Written by Maurice Wolter, Lead Data Engineer
No means NoSQL
Meetrics Data Blog
Online advertising industry is growing rapidly and with it the amount of data that needs to be coped with. It is clear that it is not enough to just take some computers and an old fashioned database to overcome this challenge.
Speaking of which, probably everybody has already heard the word database and has a more or less precise idea of it. When we say database, we usually refer to the so called relational database, deriving from a model that was already introduced in 1970 and which, put in highly simple terms, describes an approach of structuring pieces of data based on their relationship to one another. Data is stored in a normalized form with the purpose of reducing redundancy and ensure data integrity and can be queried using the famous Structured Query Language (SQL).
Relational databases are a very good in performing the tasks they were made for and they play a very important role in all kinds of data processing systems and SQL (pronounced: SeQueL) is a powerful “tool” to manage and process structured data, but nonetheless relational databases lack some abilities such as they are not easily scalable and, by design, do not perform well, when it comes to unstructured data.
NoSQL stands for “non SQL” meaning ”non relational”
With the emerging of the information age, the need of new concepts and technologies became obvious and NoSQL was born.

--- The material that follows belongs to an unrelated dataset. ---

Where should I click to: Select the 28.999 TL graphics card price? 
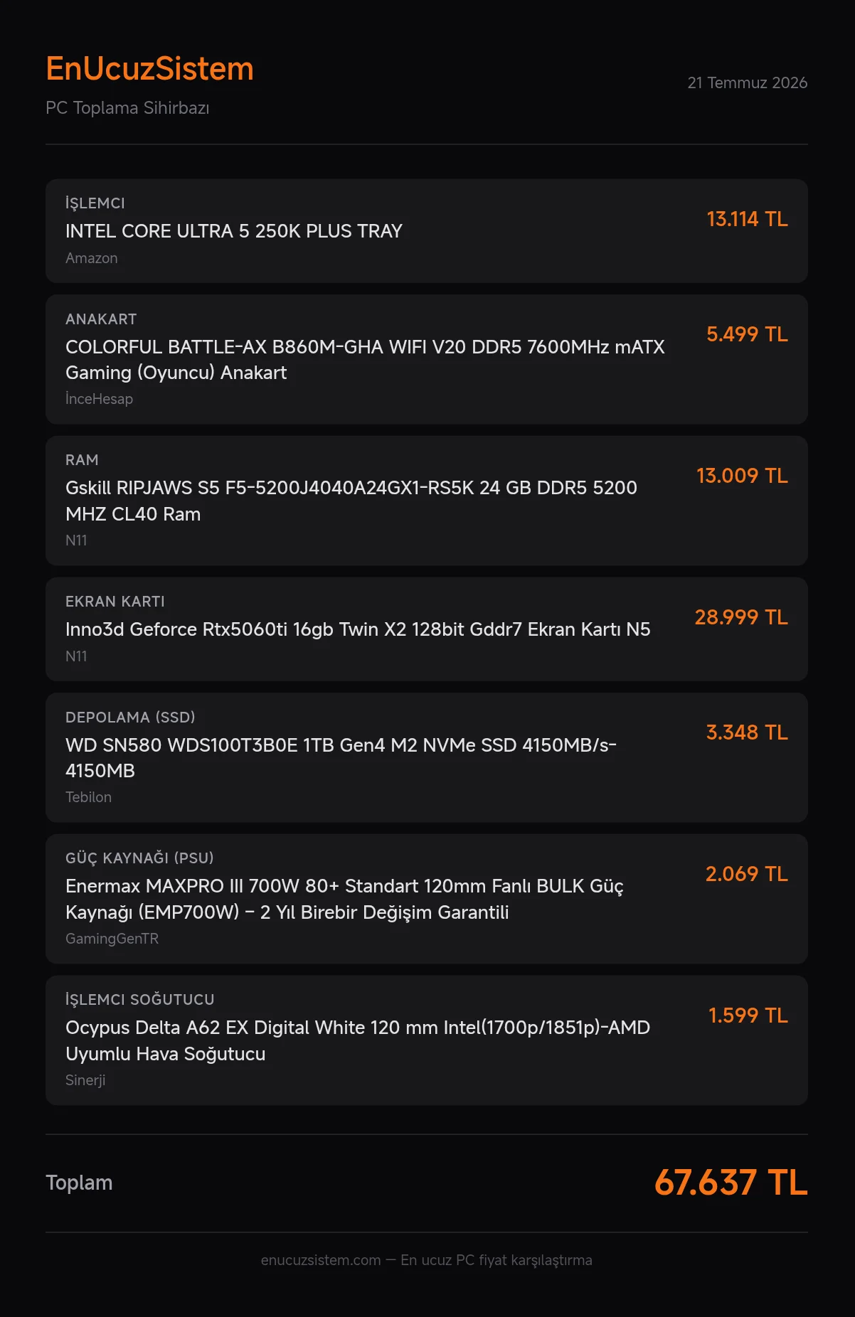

There are, as always, advantages and disadvantages to every approach, but clearly on the pro site are:
- “Simple” design: Commonly used data structures are simple key to value mappings or big tables which contain the data in a more-or-less structured way
- Horizontal scalability: Just add more hosts to your cluster and you are ready to go
Also, as disk space is getting cheaper, data redundancy is not a big issue any more, data is even replicated, not only for reliability but also to increase efficiency, as it can be stored physically close to the place where it should be processed.
There is no real point against NoSQL technologies when it comes to really large amounts of data, but there are some drawbacks as e.g. transaction handling and last but not least a standardized query language as SQL.
Nowadays there exist countless technologies and products in this area making it impossible to mention them all. Some of the most important ones, we also use at Meetrics are Hadoop (MapReduce), Spark, Kafka, Hive, which will maybe explained in some future blog post.